Acteurs du développement durable en Afghanistan, dirigés par des membres de la diaspora Afghane en France et aux Etats Unis les Laboratoires Jacques Andhrel ont entrepris de valoriser les produits naturels de l'Afghanistan tout en respectant l'environnement.

Parce que l'Afghanistan est un pays essentiellement agricole (l’agriculture représente 73% du PIB), ce secteur est porteur de grandes possibilités pour le pays tant pour remplacer la culture du pavot que pour répondre aux besoins spécifiques des pays voisins.

Les fondateurs des Laboratoires Jacques Andhrel sont prêts à relever le défi et à mettre en œuvre la valorisation de ce potentiel et la mutation du secteur agricole pour préparer l'avenir et faire émerger un secteur d'excellence agricole, organique tourné vers l'exportation.

Les Laboratoires Jacques Andhrel participent au développement économique du pays par leurs investissements et par les conditions proposées aux employés générant ainsi une production durable 100% afghane.

La Safranière d'Hérat                              La Pépinière de Bagram

La Safranière d'Hérat

Le nom même "Safran" vient du mot perse "Zafar" qui signifie jaune. Cette fleur étonnante vient du plateau irano-afghan.
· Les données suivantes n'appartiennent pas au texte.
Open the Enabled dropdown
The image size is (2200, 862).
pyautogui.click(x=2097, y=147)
Cette culture de substitution a pour but de créer un commerce équitable dans la région, et par son faible besoin en eau contribue ainsi au développement durable.
Le safran ou "l'or des pauvres" est employé pour sa couleur, son arôme et sa saveur caractéristique dans la gastronomie. Mais il a également de nombreuses qualités thérapeutiques et est employé de plus en plus fréquemment dans l'industrie cosmétique.
Les premières récoltes issues des terres appartenant aux associés des Laboratoires Jacques Andhrel ont été obtenues en 2007.
Notre safran est commercialisé sous la forme la plus pure en filaments.

La cueillette du safran

Dès l'aube, les femmes d'Hérat avec leurs foulards autour de la tête pour les protéger du froid partent récolter le safran. Les petites fleurs bleues ont clos dans la nuit, et elles doivent impérativement être ramassées avant que le soleil soit assez haut pour les abimer et détruire les vitamines de l'épice.
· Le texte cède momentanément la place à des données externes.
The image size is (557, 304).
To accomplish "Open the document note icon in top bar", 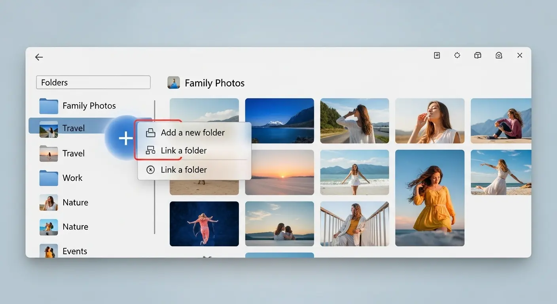I will click(x=437, y=55).
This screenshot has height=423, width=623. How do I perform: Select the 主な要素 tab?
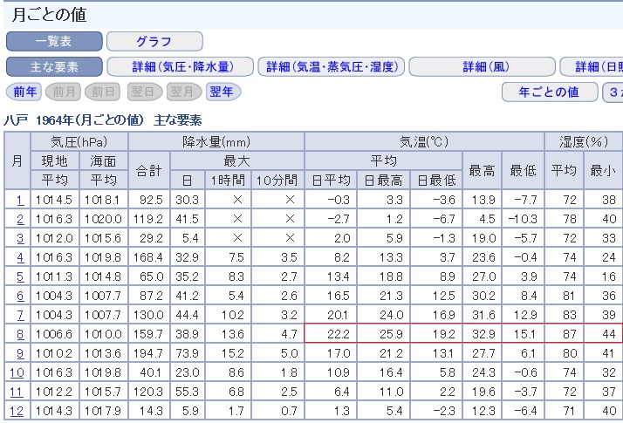click(x=54, y=67)
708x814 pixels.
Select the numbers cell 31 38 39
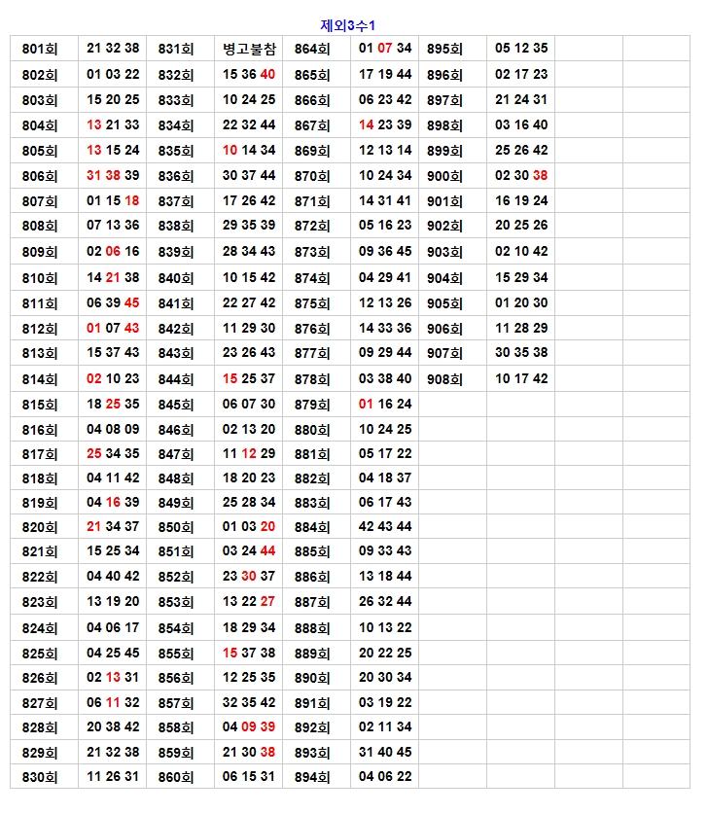click(113, 176)
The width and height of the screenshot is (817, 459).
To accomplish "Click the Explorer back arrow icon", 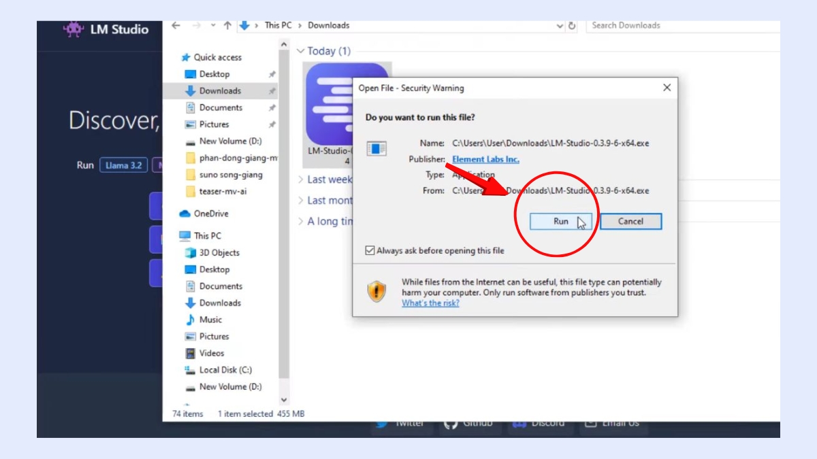I will pos(176,26).
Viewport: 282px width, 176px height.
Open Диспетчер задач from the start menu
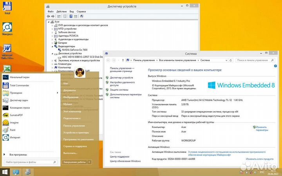point(19,100)
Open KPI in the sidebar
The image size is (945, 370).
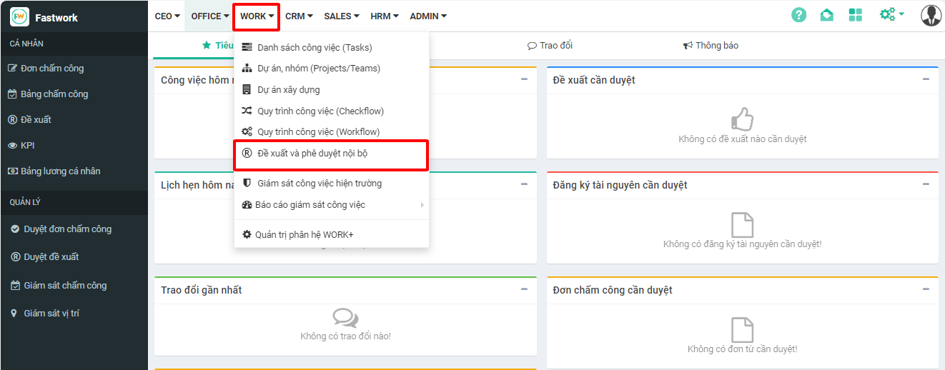point(27,146)
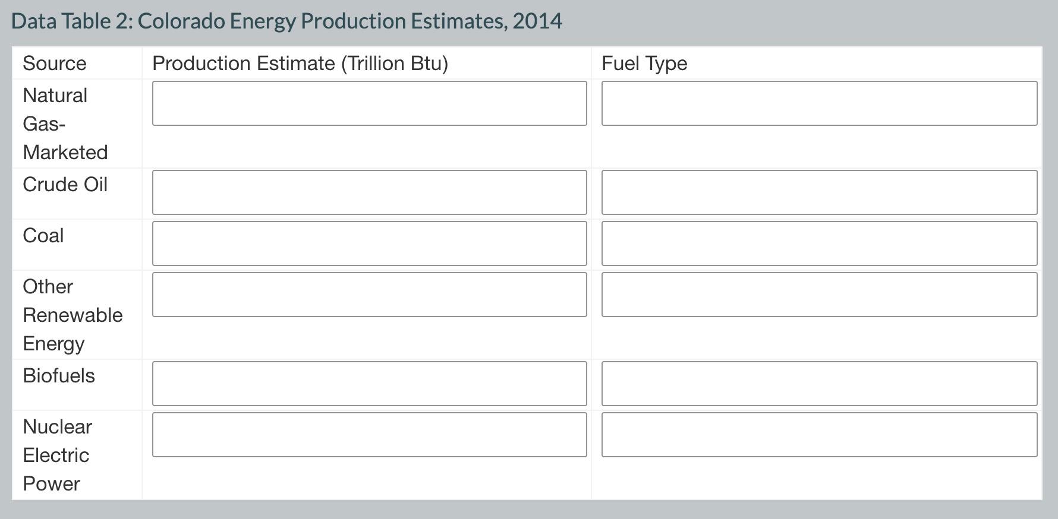Image resolution: width=1058 pixels, height=519 pixels.
Task: Click the Biofuels production estimate field
Action: [x=369, y=383]
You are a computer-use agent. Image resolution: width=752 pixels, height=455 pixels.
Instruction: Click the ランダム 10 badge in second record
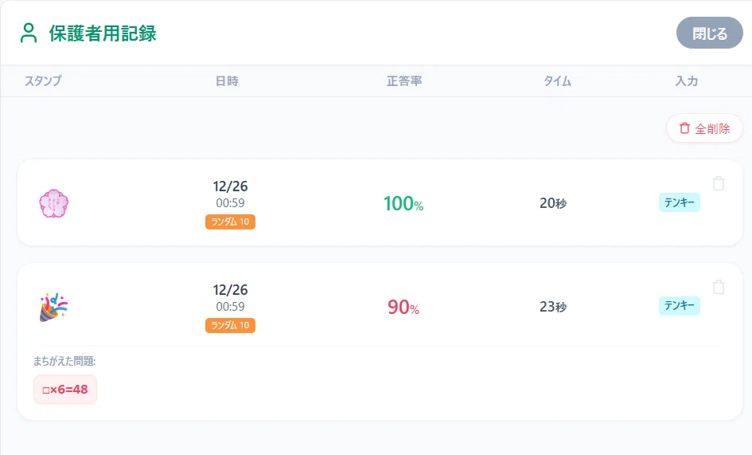tap(230, 325)
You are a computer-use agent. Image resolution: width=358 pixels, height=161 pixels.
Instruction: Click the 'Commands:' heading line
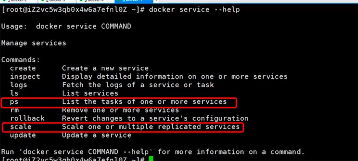pyautogui.click(x=21, y=60)
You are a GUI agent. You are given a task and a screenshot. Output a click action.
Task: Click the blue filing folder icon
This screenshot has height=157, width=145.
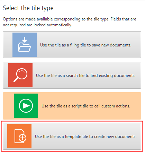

Les femmes d'Hérat ne disposent que de deux à trois heures pour cueillir toutes les fleurs des 50 hectares accrochés à flanc de montagne, il faudra ensuite ,durant toute la journée, dans la pénombre d'une maison, séparer les précieux stigmates de la fleur, et les faire sécher pendant plusieurs semaines pour enfin obtenir du safran.

Toutes les cueillettes sont faites à la main par les femmes d'Hérat. Courbées vers le sol afin de distinguer les fleurs, les enlever d'un geste précis de trois doigts sans abimer les stigmates. Puis pendant de longues heures, répéter le geste mécanique, ouvrir la fleur, pincer les stigmates, jeter les pétales, reprendre une fleur, ouvrir, pincer. Il faut 140 fleurs, donc 420 stigmates pour obtenir 1 gr de safran sec.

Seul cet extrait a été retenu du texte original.